Mitigation ID: MIT-4.4
Phase: Architecture and Design
Strategy: Libraries or Frameworks
Description:
- Use a vetted library or framework that does not allow this weakness to occur or provides constructs that make this weakness easier to avoid.
- For example, consider using authorization frameworks such as the JAAS Authorization Framework [REF-233] and the OWASP ESAPI Access Control feature [REF-45].
Mitigation
Phase: Architecture and Design
Description:
- For web applications, make sure that the access control mechanism is enforced correctly at the server side on every page.
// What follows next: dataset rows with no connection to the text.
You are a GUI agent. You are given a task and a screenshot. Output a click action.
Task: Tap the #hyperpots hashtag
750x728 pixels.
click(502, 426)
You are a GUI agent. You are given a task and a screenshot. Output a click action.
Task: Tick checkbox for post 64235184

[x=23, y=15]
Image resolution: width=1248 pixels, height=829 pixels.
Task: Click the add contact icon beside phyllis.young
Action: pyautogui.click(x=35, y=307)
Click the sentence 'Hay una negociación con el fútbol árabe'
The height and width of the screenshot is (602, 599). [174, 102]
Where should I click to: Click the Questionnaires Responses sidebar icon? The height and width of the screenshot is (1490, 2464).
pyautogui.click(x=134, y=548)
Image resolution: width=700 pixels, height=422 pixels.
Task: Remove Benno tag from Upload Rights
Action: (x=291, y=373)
Users should not be able to access any unauthorized functionality or information by simply requesting direct access to that page.
- One way to do this is to ensure that all pages containing sensitive information are not cached, and that all such pages restrict access to requests that are accompanied by an active and authenticated session token associated with a user who has the required permissions to access that page.
Mitigation
Phases: System Configuration, Installation
Description:
- Use the access control capabilities of your operating system and server environment and define your access control lists accordingly. Use a "default deny" policy when defining these ACLs.
CAPEC-665: Exploitation of Thunderbolt Protection Flaws
An adversary leverages a firmware weakness within the Thunderbolt protocol, on a computing device to manipulate Thunderbolt controller firmware in order to exploit vulnerabilities in the implementation of authorization and verification schemes within Thunderbolt protection mechanisms. Upon gaining physical access to a target device, the adversary conducts high-level firmware manipulation of the victim Thunderbolt controller SPI (Serial Peripheral Interface) flash, through the use of a SPI Programing device and an external Thunderbolt device, typically as the target device is booting up. If successful, this allows the adversary to modify memory, subvert authentication mechanisms, spoof identities and content, and extract data and memory from the target device. Currently 7 major vulnerabilities exist within Thunderbolt protocol with 9 attack vectors as noted in the Execution Flow.